Estate Planning Strategies in a Low Interest Rate Environment

The federal government requires the use of certain interest rates, published by the Internal Revenue Service (IRS), to value various items used in estate planning, such as an income, annuity or remainder interest in a trust. The government also has interest rates that a taxpayer may be deemed to use in connection with certain installment sales or intra-family loans. These rates are currently at or near historic lows, presenting several estate planning opportunities. Low interest rates generally favor certain estate planning strategies over others and may have a detrimental effect on others.

Grantor Retained Annuity Trust (GRAT)

In a GRAT, you transfer property to a trust but retain a right to annuity payments for a term of years. After the trust term ends, the remaining trust property passes to your beneficiaries, such as family members. The value of the gift of a remainder interest is discounted for gift tax purposes to reflect that it will be received in the future. Also, if you survive the trust term, the trust property is not included in your gross estate for estate tax purposes. If the rate of appreciation is greater than the IRS interest rate, a higher value of trust assets escapes gift and estate taxation. Consequently, the lower the IRS interest rate, the more effective this technique generally is.

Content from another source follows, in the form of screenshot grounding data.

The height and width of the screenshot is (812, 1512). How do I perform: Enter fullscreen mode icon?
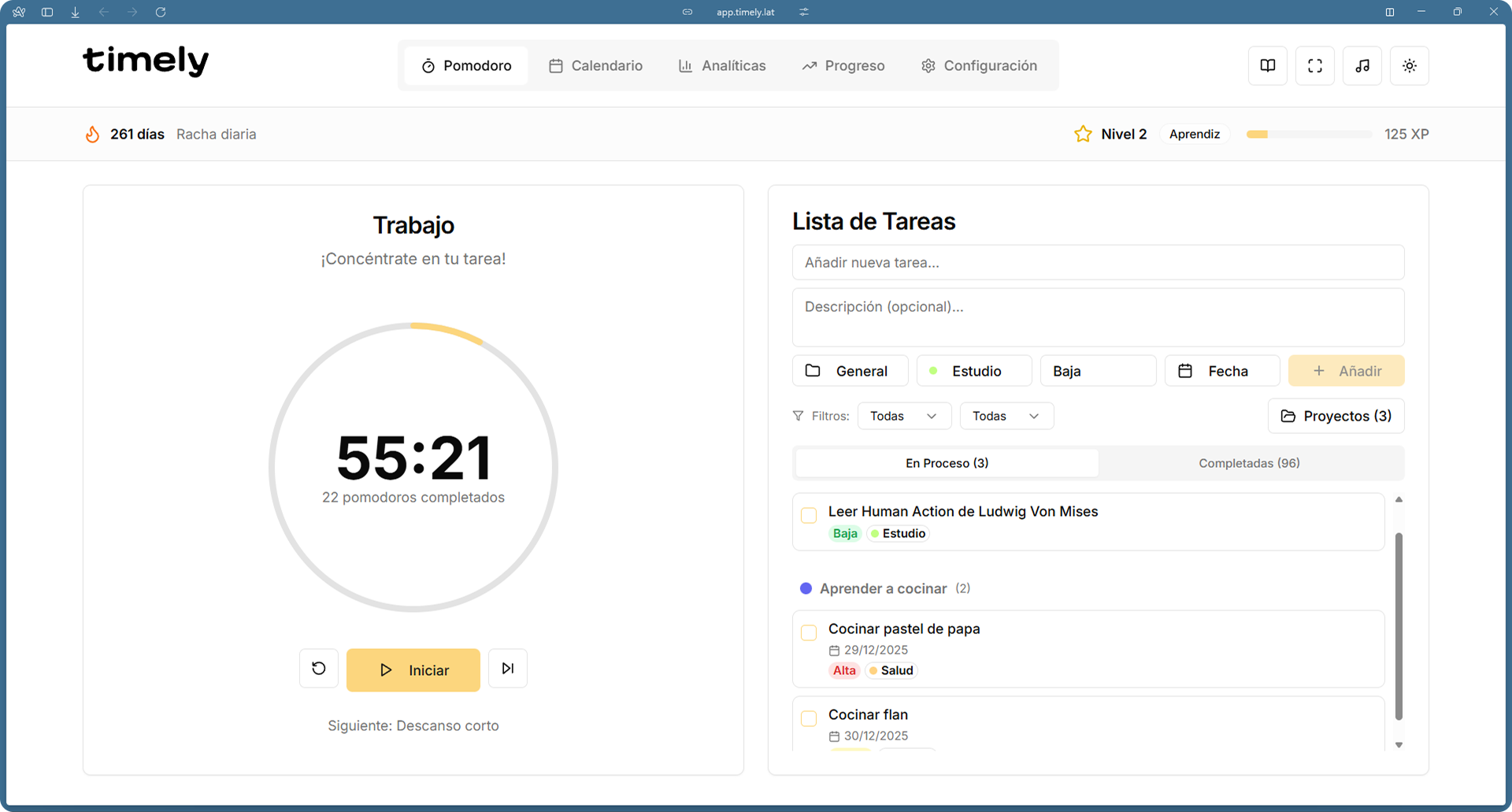click(x=1315, y=66)
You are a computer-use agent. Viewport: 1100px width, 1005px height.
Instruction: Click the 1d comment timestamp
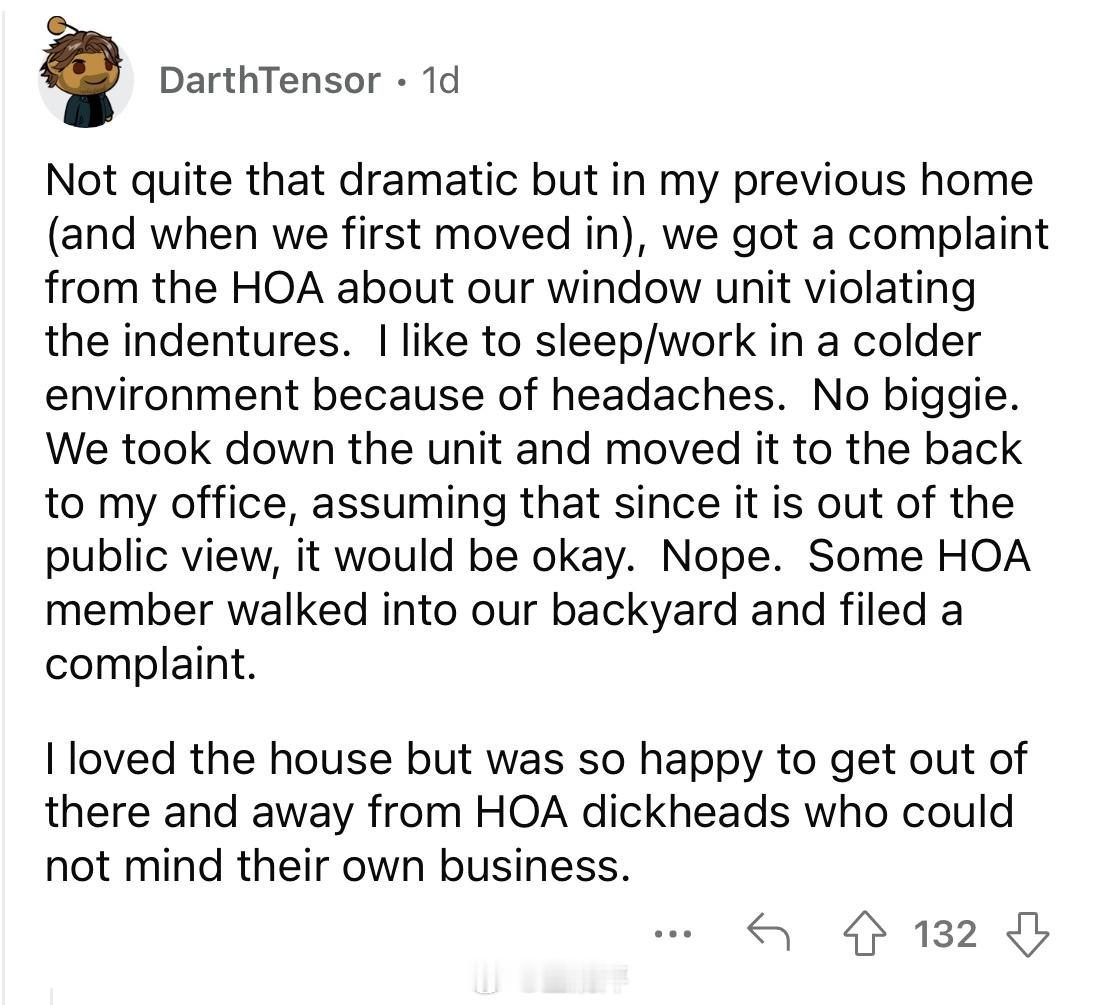click(x=440, y=80)
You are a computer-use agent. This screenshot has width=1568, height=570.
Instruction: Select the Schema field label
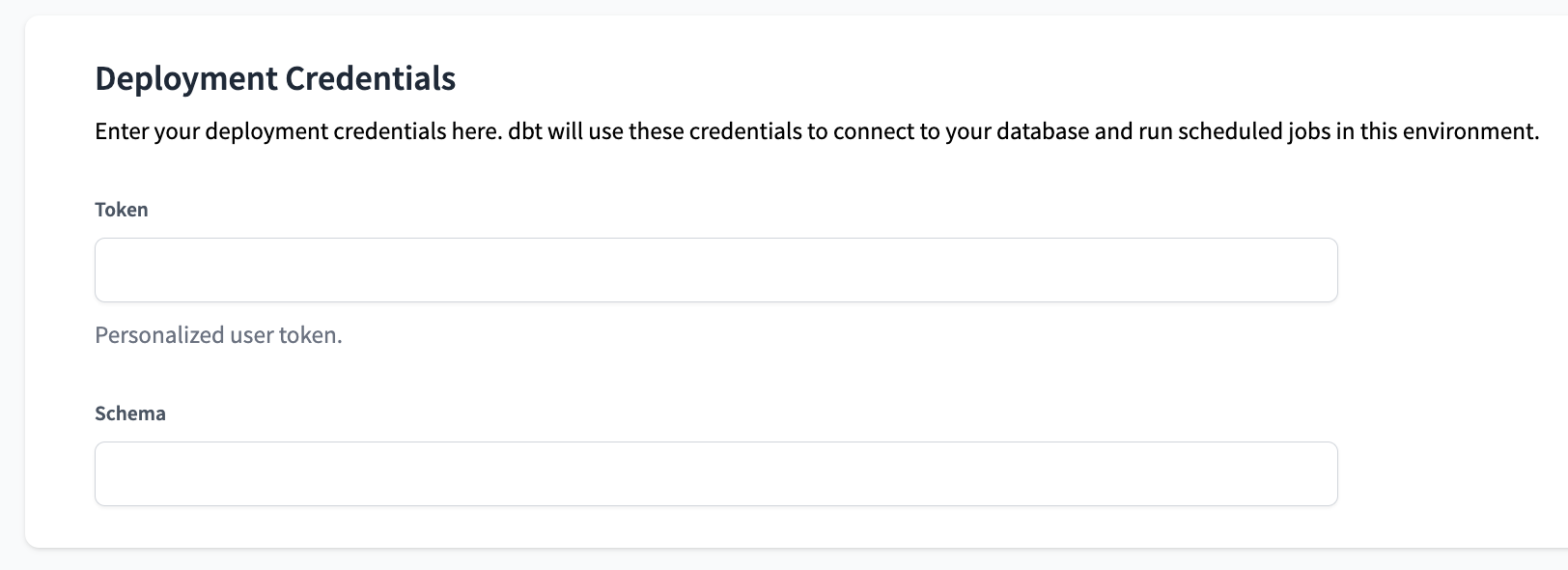tap(129, 413)
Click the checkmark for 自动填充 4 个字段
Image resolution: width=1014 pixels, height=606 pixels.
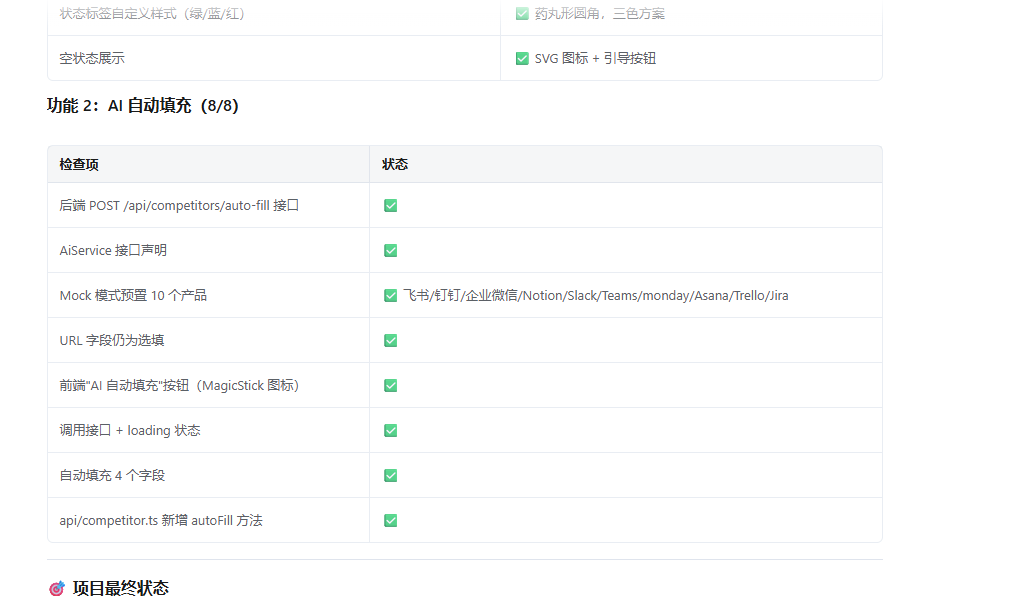pos(390,475)
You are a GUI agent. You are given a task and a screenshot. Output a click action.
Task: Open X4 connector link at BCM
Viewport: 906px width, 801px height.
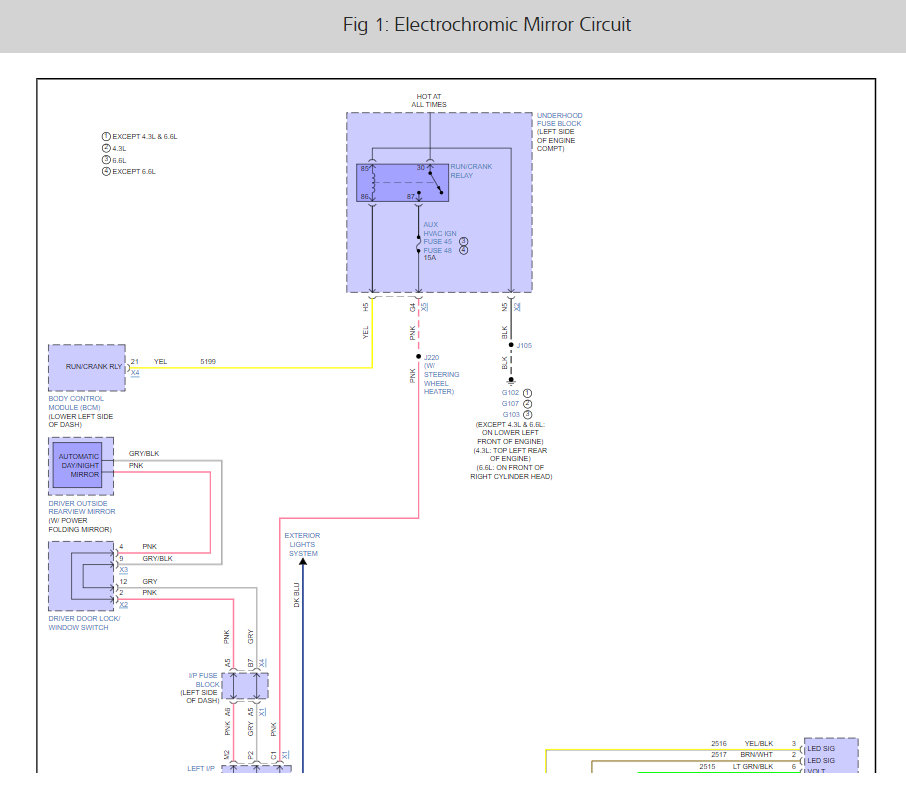(135, 373)
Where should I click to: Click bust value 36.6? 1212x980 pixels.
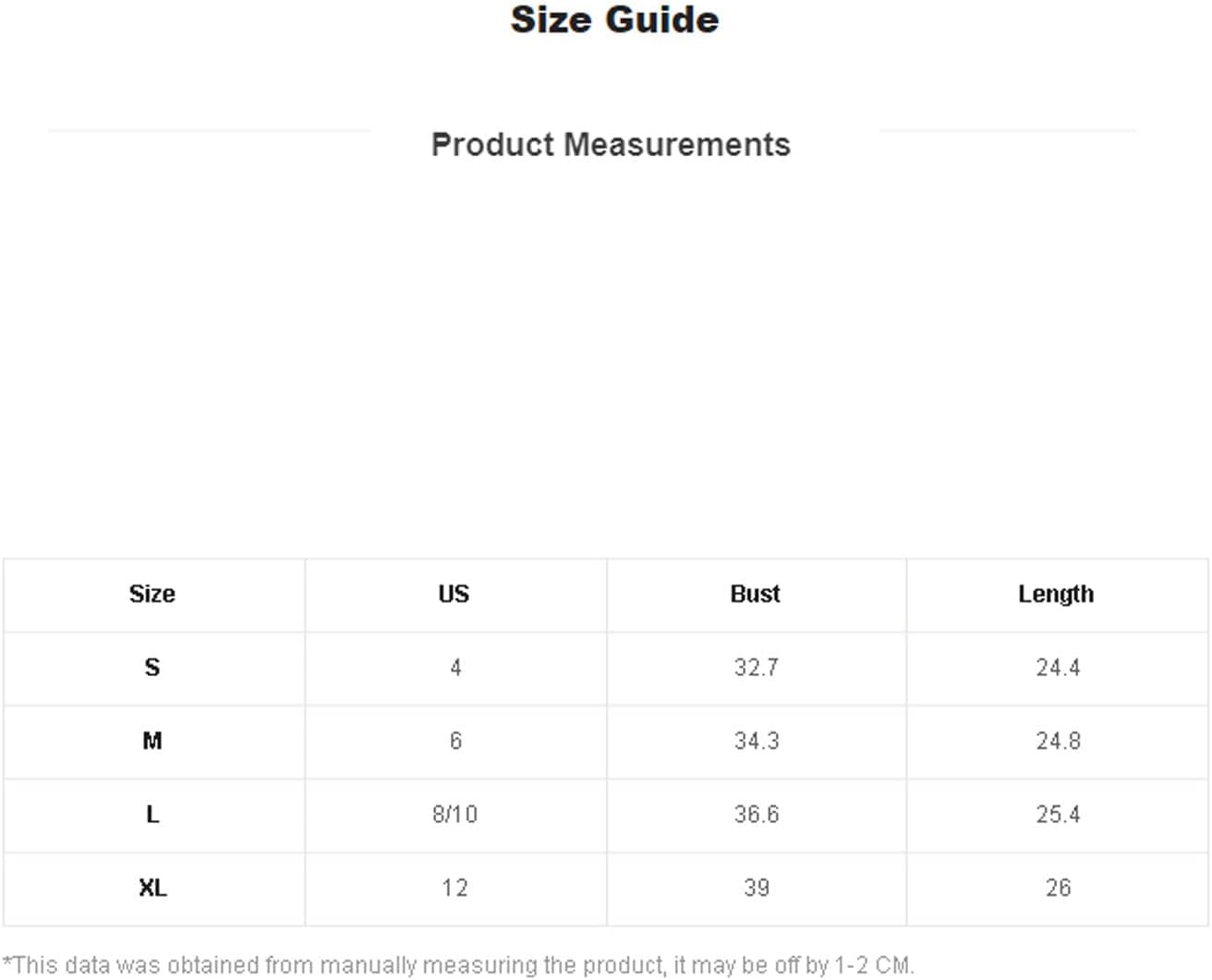click(757, 814)
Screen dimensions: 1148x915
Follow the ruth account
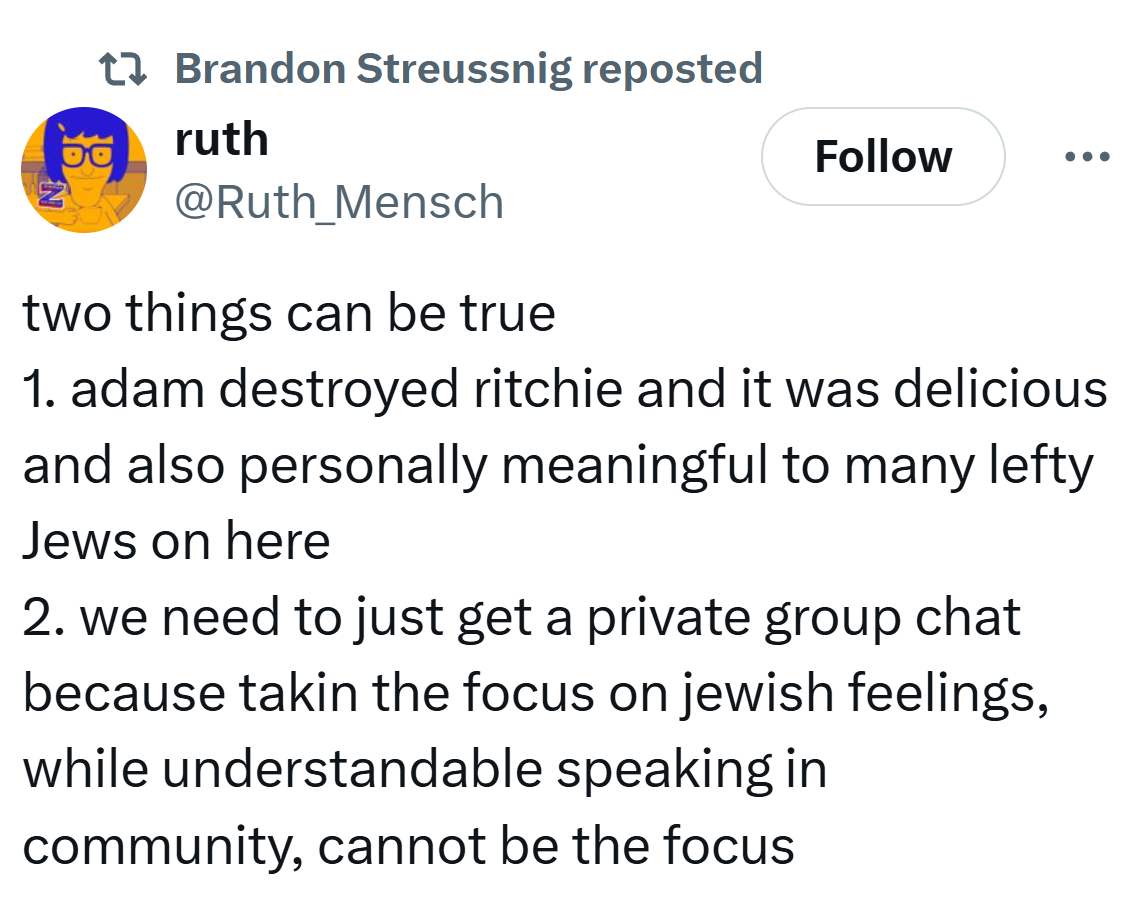tap(883, 157)
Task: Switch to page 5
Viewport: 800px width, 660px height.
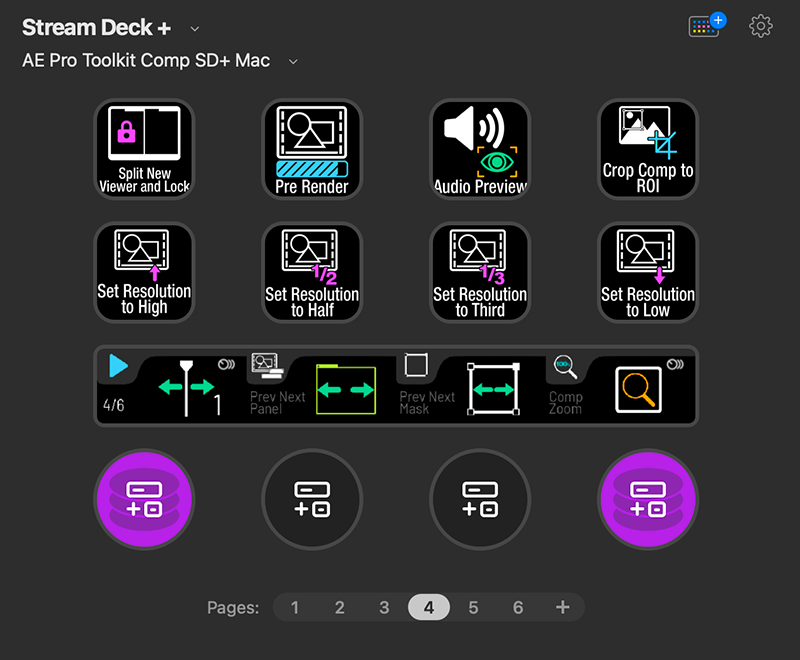Action: tap(473, 607)
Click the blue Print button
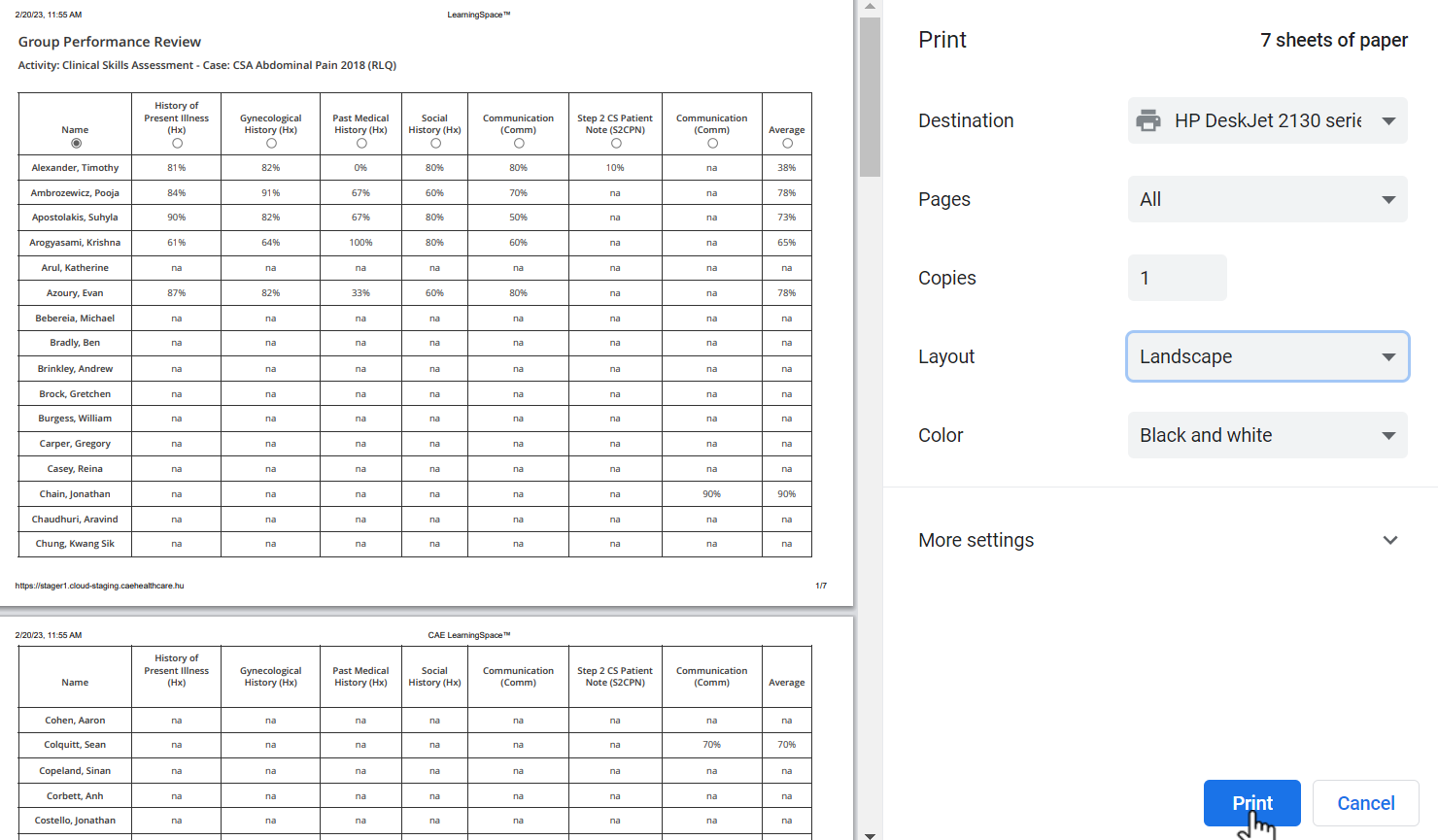Viewport: 1438px width, 840px height. point(1251,803)
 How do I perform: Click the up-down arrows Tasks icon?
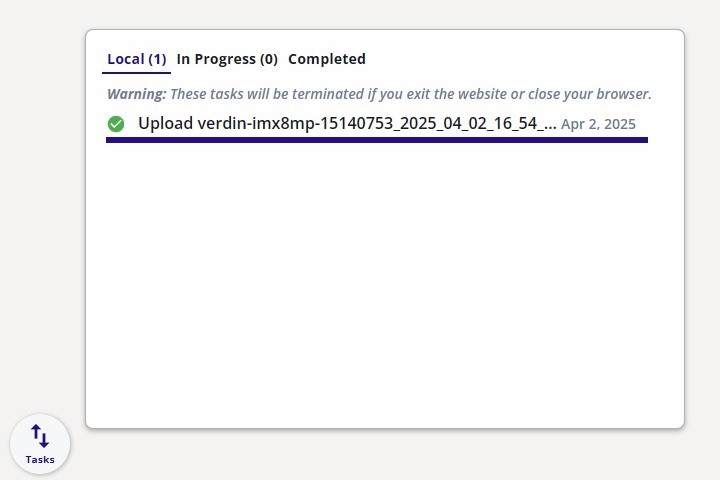(40, 436)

Charitable Lead Annuity Trust (CLAT)

In a CLAT, you transfer property to a trust, giving a charity the right to annuity payments for a term of years. After the trust term ends, the remaining trust property passes to your beneficiaries, such as family members. This trust is similar to a GRAT, except that you get a gift tax charitable deduction. Also, if the CLAT is structured so you are taxed on trust income, you receive an upfront income tax charitable deduction for the gift of the annuity interest. Generally, the lower the IRS interest rate, the more effective this technique is.

Installment Sale

You may also wish to consider an installment sale to family members. With an installment sale, you can generally defer the taxation of any gain on the property sold until the installment payments are received. However, if the family member resells the property within two years of your installment sale, any deferred gain will generally be accelerated. The two-year limit does not apply to stocks that are sold on an established securities market. You are generally required to charge an adequate interest rate in return for the opportunity to pay in installments, or interest will be deemed to be charged for income tax and gift tax purposes. However, with the current low interest rates, your family members can pay for the property in installments, while paying only a minimal interest cost for the benefit of doing so.

Low-Interest Loan

A low-interest loan to family members might also be useful. You are generally required to charge an adequate interest rate on the loan to avoid income tax and gift tax consequences. However, with the current low interest rates, you can provide loans — or refinance an existing loan — at a very low rate and family members can effectively keep any earnings in excess of the interest they are required to pay you.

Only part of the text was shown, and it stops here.